Elon Musk, the CEO of Tesla and SpaceX, has threatened to sue Microsoft over allegations that the tech giant illegally used Twitter’s data to train its artificial intelligence model. Musk’s tweet was prompted by reports from various media outlets that Microsoft planned to drop Twitter from its advertising platform, which enables advertisers to manage all of their social media accounts in one place.
“They trained illegally using Twitter data. Lawsuit time,” Musk tweeted, but no lawsuit has been filed yet. Twitter has not commented on the matter, while a Microsoft representative has declined to offer a response.
Data ownership is becoming an increasingly contentious issue in the field of generative AI, as Big Tech firms work to develop cutting-edge AI models like OpenAI’s GPT, while data owners seek to prevent them or charge them for use of their content. Microsoft develops its own large language models (LLMs) and also sells access to OpenAI’s models. Last year, Microsoft invested $10 billion in OpenAI in a deal that was structured in an unusual way.

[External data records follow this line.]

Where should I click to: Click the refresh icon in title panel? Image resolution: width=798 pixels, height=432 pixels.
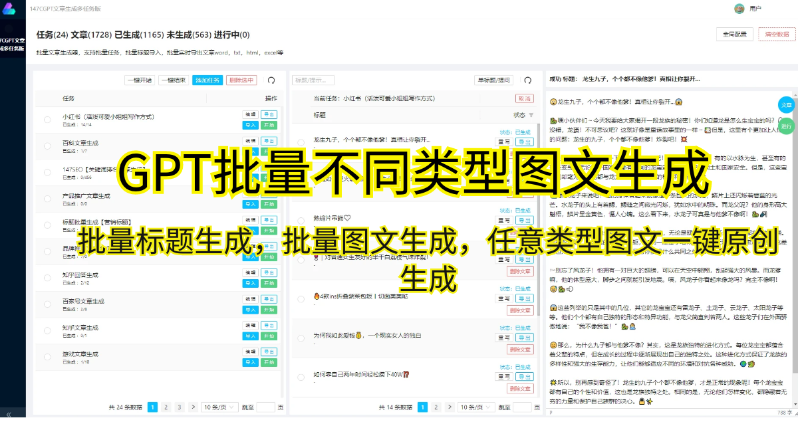(527, 80)
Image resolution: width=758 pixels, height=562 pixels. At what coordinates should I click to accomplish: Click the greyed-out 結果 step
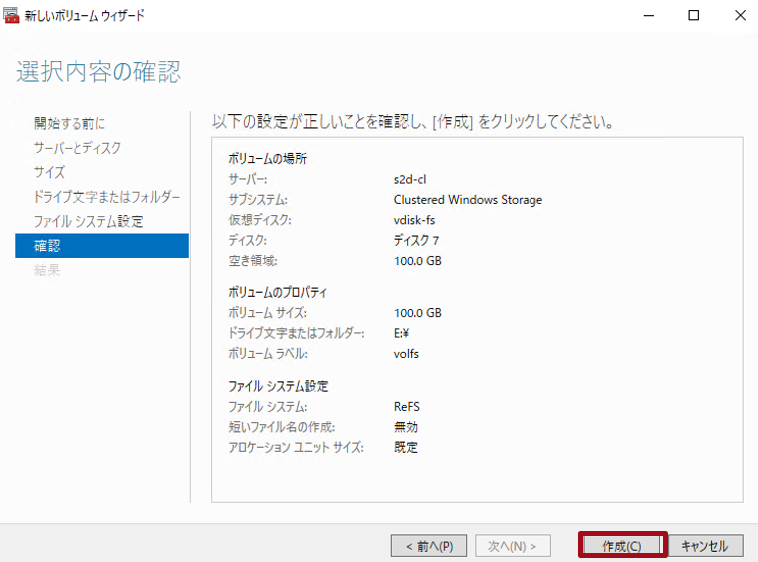tap(47, 270)
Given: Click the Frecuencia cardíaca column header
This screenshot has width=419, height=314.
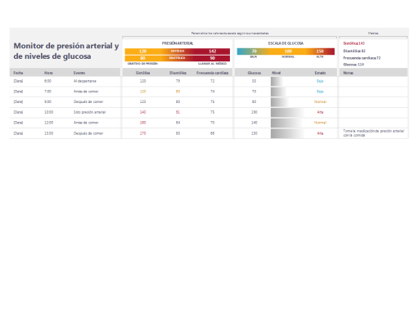Looking at the screenshot, I should click(x=212, y=73).
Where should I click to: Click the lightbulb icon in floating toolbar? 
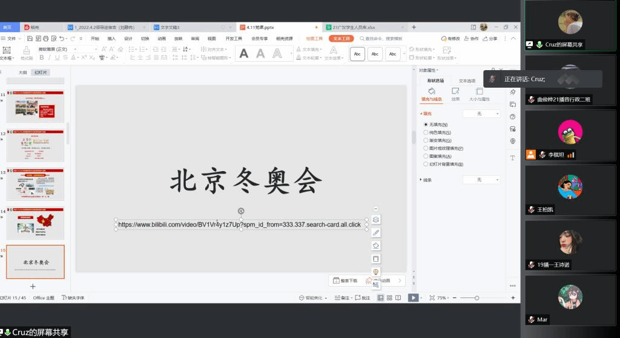coord(376,272)
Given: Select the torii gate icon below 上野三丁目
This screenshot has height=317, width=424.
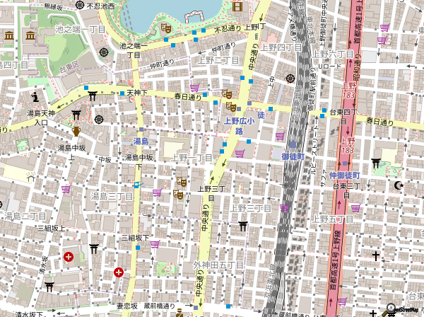Looking at the screenshot, I should (x=243, y=226).
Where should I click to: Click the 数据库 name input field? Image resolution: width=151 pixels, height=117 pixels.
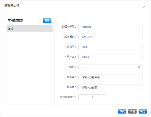tap(110, 77)
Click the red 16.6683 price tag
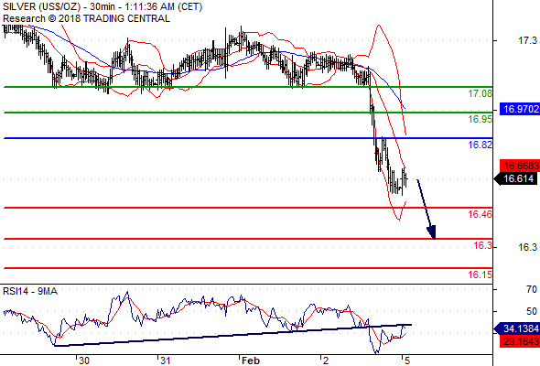 (x=520, y=166)
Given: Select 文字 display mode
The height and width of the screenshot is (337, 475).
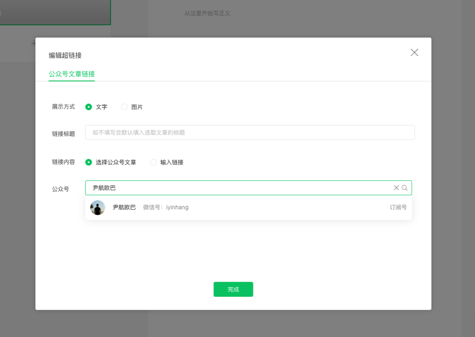Looking at the screenshot, I should pos(89,107).
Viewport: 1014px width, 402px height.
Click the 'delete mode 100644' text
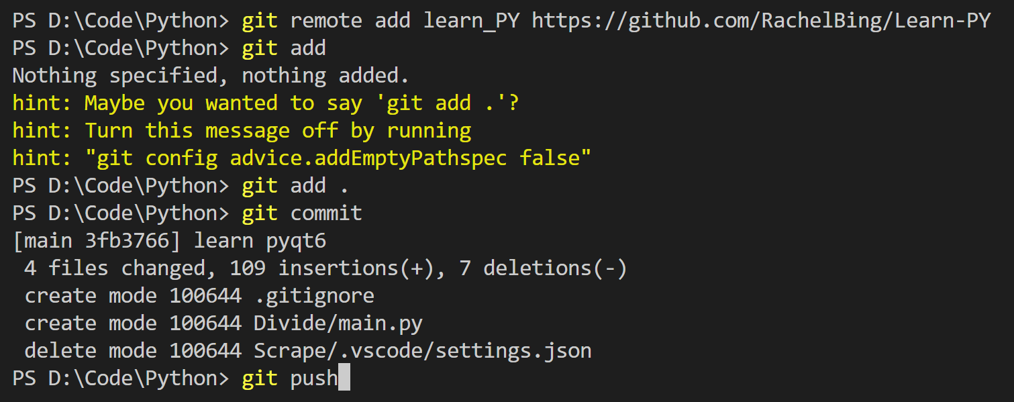[133, 351]
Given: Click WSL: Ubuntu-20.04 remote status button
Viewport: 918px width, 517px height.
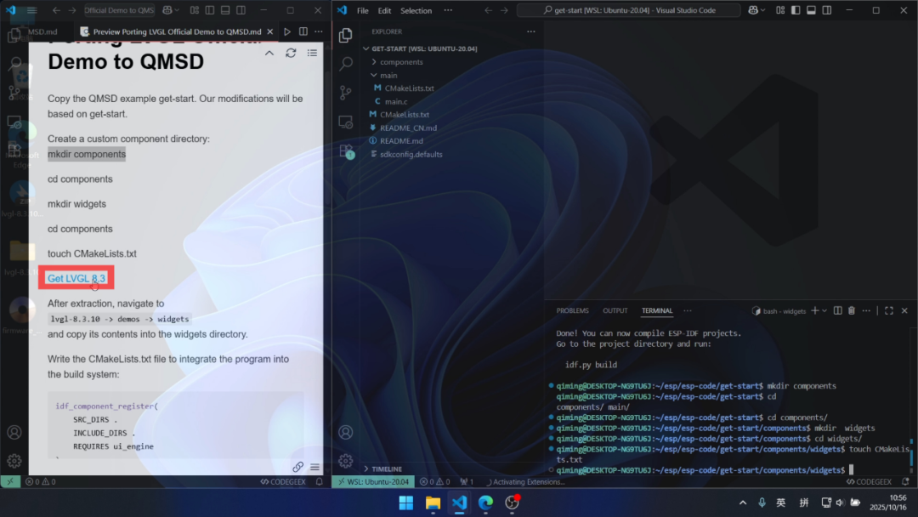Looking at the screenshot, I should tap(372, 482).
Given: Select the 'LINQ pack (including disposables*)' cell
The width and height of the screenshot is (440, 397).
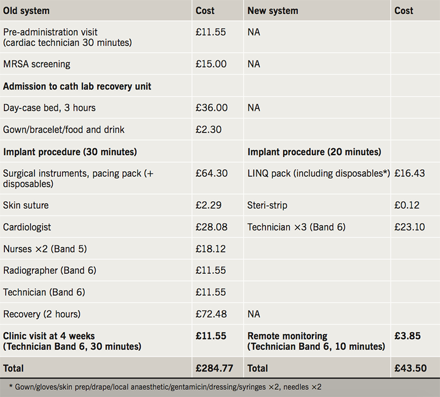Looking at the screenshot, I should point(318,173).
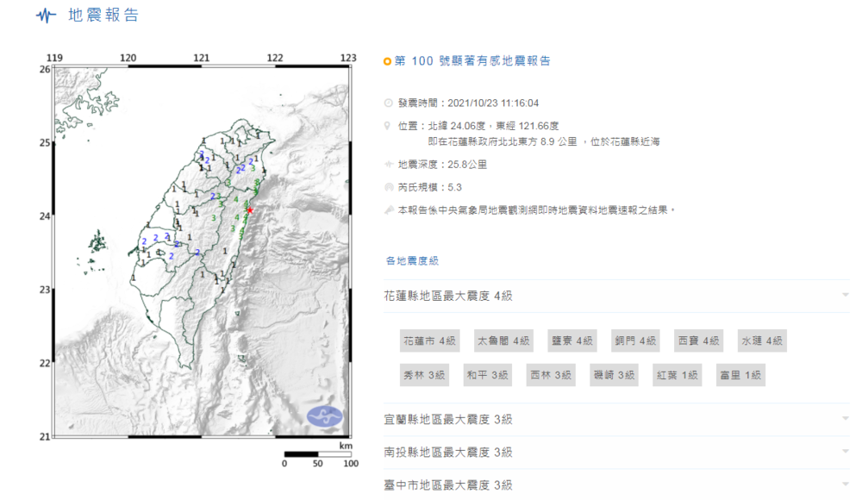Viewport: 862px width, 500px height.
Task: Click the clock icon next to 發震時間
Action: point(388,103)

LLMs such as GPT require terabytes of data for training, much of which is scraped from websites like Reddit, StackOverflow, and Twitter. Training data from social networks is valuable because it captures informal, back-and-forth conversations. As these new AI models move from research labs and universities into the corporate world, the owners of the data are starting to make demands.
For instance, Reddit recently announced that it would charge companies for access to its programming interface, which is used to feed the conversations among Redditors into AI training software. Similarly, Universal Music Group said that training artists’ music using AI would represent “both a breach of our agreements and a violation of copyright law” in response to a viral video of a song that claimed to use AI to imitate the rapper, Drake.
Meanwhile, stock photo database Getty Images is suing Stable Diffusion, alleging that the company copied its content to train its AI image generator. Musk himself has been vocal on this issue, having announced plans to build his own large language model in one of his companies called TruthGPT, and having said in December that Twitter would “pause” OpenAI’s access to its database.